PROVIDED RECORDS

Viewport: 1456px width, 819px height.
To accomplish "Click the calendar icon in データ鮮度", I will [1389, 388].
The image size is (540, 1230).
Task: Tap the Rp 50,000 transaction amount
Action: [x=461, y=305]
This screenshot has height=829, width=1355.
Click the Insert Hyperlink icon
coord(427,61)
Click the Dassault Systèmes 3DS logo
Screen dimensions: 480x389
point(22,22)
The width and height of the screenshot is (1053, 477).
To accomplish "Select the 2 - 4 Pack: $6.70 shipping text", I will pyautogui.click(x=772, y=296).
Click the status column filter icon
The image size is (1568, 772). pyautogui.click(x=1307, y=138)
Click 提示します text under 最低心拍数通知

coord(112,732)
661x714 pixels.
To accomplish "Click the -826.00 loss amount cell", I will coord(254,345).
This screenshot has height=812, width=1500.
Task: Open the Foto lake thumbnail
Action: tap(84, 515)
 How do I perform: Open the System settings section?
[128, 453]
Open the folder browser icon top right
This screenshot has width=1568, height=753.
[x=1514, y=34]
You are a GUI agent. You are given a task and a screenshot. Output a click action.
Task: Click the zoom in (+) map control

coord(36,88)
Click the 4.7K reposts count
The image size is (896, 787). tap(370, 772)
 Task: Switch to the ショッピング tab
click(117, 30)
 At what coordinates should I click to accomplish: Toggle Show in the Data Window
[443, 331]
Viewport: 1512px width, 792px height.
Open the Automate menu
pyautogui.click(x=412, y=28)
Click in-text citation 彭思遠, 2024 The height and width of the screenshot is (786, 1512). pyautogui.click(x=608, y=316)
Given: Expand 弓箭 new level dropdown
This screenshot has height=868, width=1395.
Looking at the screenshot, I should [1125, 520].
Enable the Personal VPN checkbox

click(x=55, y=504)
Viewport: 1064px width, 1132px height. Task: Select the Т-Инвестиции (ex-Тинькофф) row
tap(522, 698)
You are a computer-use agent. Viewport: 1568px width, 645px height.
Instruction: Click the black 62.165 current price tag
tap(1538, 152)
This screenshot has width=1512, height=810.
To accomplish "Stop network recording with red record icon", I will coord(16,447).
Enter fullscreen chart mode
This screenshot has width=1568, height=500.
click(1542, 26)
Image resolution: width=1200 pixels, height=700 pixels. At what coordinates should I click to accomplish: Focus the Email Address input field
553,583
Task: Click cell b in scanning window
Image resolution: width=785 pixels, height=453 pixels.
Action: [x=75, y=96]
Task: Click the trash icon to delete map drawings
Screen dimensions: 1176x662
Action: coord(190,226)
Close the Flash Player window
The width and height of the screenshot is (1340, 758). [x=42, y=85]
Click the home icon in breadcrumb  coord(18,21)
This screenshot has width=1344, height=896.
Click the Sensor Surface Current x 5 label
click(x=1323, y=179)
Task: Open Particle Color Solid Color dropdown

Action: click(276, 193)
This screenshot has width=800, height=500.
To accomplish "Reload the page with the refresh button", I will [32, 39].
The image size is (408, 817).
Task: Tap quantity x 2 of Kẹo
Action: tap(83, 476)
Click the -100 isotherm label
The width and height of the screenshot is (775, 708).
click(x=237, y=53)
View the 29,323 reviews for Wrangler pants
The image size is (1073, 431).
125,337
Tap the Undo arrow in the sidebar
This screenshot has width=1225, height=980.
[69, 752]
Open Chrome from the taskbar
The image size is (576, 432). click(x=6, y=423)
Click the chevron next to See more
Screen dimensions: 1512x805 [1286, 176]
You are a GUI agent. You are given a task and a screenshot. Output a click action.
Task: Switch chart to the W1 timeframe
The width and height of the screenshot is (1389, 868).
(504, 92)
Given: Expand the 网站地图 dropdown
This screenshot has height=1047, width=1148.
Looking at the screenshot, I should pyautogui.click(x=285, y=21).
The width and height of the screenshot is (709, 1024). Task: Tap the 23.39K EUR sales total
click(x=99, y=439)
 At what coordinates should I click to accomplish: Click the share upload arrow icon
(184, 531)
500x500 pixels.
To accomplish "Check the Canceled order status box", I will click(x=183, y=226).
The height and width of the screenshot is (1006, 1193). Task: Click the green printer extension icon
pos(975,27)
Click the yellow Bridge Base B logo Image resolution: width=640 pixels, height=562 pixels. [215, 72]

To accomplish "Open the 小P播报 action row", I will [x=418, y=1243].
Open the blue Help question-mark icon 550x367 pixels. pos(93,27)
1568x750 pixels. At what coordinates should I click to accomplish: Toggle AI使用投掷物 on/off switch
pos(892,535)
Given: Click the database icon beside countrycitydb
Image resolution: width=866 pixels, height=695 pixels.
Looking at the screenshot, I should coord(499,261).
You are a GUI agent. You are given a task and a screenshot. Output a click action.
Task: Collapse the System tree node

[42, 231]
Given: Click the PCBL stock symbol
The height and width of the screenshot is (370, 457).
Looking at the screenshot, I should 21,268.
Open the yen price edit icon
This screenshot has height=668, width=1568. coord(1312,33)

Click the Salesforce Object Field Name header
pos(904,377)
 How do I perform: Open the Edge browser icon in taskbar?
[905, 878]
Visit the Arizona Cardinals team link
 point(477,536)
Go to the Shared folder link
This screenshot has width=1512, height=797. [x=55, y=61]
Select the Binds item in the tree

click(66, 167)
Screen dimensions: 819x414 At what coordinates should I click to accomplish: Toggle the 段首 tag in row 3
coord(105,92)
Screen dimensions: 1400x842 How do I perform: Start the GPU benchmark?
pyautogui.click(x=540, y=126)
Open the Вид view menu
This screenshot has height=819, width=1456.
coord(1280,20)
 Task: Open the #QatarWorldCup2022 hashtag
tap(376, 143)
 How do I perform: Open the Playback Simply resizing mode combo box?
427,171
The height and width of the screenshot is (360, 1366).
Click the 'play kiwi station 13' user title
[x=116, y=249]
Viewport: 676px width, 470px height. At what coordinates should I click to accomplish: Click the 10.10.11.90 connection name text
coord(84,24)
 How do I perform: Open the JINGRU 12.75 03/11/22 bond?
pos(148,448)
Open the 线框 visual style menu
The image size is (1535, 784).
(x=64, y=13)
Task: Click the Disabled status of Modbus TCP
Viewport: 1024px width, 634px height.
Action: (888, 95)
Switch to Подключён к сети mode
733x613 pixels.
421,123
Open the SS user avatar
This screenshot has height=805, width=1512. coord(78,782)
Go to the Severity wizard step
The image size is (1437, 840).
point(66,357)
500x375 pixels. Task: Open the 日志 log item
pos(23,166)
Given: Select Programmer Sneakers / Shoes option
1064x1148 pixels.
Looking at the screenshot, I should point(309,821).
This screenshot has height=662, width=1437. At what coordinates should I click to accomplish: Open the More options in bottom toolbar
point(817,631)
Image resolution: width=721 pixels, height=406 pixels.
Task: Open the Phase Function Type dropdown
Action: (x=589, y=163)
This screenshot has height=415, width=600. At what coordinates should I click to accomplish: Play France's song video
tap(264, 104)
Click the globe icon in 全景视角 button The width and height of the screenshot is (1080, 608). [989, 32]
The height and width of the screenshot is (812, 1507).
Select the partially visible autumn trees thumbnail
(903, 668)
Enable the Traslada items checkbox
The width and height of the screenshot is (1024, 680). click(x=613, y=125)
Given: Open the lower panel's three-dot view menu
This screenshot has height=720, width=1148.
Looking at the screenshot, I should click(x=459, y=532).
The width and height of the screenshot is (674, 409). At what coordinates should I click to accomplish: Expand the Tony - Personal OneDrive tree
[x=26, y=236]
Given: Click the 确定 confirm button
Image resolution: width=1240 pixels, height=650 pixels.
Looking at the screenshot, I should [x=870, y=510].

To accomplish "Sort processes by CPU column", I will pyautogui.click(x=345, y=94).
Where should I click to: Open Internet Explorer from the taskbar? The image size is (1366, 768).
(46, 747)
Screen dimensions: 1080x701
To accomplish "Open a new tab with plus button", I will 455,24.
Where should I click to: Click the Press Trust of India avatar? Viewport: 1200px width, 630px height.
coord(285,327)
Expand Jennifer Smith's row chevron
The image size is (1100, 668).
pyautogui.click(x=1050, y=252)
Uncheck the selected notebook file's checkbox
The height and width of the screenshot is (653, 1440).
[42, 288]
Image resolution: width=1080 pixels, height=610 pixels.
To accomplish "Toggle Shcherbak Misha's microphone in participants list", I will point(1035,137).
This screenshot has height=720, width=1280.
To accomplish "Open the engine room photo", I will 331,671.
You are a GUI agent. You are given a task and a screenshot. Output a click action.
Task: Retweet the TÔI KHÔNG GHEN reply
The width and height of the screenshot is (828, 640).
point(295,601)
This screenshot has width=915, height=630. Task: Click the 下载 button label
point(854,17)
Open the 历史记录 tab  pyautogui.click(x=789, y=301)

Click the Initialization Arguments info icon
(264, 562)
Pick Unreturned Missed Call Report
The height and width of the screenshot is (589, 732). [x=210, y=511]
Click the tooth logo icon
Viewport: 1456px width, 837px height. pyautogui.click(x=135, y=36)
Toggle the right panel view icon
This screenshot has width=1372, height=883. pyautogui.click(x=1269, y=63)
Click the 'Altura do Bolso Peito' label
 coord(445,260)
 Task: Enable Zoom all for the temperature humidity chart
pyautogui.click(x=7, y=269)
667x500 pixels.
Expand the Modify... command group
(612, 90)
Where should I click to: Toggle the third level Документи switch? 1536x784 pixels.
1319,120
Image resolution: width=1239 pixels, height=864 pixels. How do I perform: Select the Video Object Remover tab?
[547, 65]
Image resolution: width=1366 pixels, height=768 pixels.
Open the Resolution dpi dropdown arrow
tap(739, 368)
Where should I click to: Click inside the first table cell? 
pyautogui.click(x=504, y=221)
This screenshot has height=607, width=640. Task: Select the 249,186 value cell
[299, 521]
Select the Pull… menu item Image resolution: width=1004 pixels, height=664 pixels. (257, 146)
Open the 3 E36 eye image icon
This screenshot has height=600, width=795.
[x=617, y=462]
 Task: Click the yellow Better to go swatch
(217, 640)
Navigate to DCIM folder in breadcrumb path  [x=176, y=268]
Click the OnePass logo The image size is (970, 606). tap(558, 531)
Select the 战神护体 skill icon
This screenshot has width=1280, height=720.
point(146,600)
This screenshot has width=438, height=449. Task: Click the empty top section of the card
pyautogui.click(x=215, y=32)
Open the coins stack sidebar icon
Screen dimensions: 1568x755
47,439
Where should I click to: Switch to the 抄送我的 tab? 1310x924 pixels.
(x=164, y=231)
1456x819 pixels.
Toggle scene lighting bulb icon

TO DO
Reproduce the entries above verbatim, from the first line through the line containing "click(x=55, y=504)", with both of those lines included.

FULL SOLUTION
Viewport: 1456px width, 819px height.
To accomplish "Click the calendar icon in データ鮮度", I will [1389, 388].
The image size is (540, 1230).
Task: Tap the Rp 50,000 transaction amount
Action: [x=461, y=305]
This screenshot has height=829, width=1355.
Click the Insert Hyperlink icon
coord(427,61)
Click the Dassault Systèmes 3DS logo
Screen dimensions: 480x389
point(22,22)
The width and height of the screenshot is (1053, 477).
To accomplish "Select the 2 - 4 Pack: $6.70 shipping text", I will pyautogui.click(x=772, y=296).
Click the status column filter icon
The image size is (1568, 772). pyautogui.click(x=1307, y=138)
Click 提示します text under 最低心拍数通知

coord(112,732)
661x714 pixels.
To accomplish "Click the -826.00 loss amount cell", I will coord(254,345).
This screenshot has height=812, width=1500.
Task: Open the Foto lake thumbnail
Action: tap(84, 515)
 How do I perform: Open the System settings section?
[128, 453]
Open the folder browser icon top right
This screenshot has width=1568, height=753.
[x=1514, y=34]
You are a GUI agent. You are given a task and a screenshot. Output a click action.
Task: Click the zoom in (+) map control

coord(36,88)
Click the 4.7K reposts count
The image size is (896, 787). tap(370, 772)
 Task: Switch to the ショッピング tab
click(117, 30)
 At what coordinates should I click to accomplish: Toggle Show in the Data Window
[443, 331]
Viewport: 1512px width, 792px height.
Open the Automate menu
pyautogui.click(x=412, y=28)
Click in-text citation 彭思遠, 2024 The height and width of the screenshot is (786, 1512). pyautogui.click(x=608, y=316)
Given: Expand 弓箭 new level dropdown
This screenshot has height=868, width=1395.
Looking at the screenshot, I should [1125, 520].
Enable the Personal VPN checkbox

click(x=55, y=504)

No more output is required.